• **What this task involves**
Can you rewrite the records below with "Orange" swapped for "Green" and all else unchanged, leaving the pictures out of your answer?
+++ Stored data
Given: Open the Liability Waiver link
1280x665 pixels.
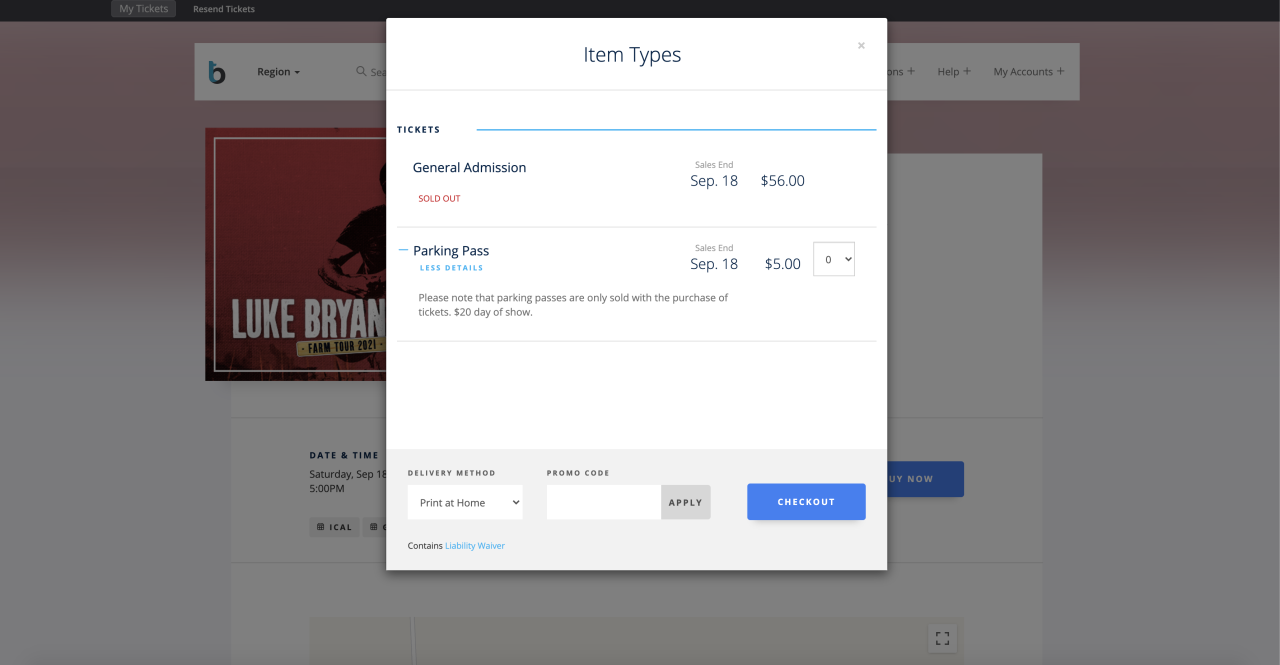Looking at the screenshot, I should 475,546.
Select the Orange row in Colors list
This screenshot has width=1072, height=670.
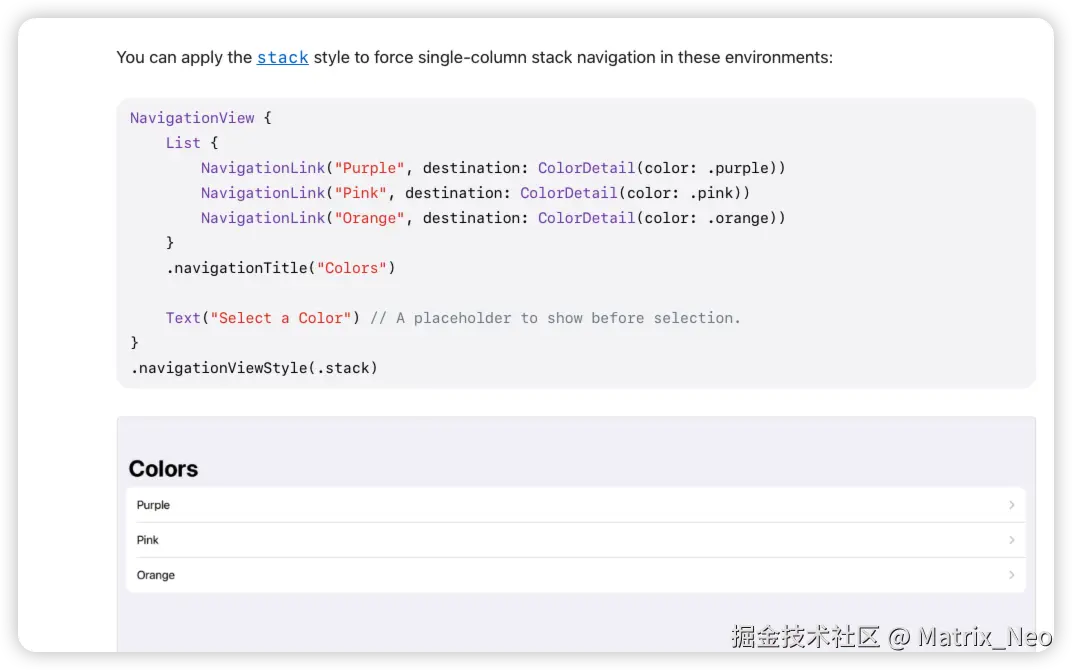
++++++
• **Solution below**
Given: Open the Liability Waiver link
1280x665 pixels.
Looking at the screenshot, I should 475,546.
Select the Green row in Colors list
This screenshot has width=1072, height=670.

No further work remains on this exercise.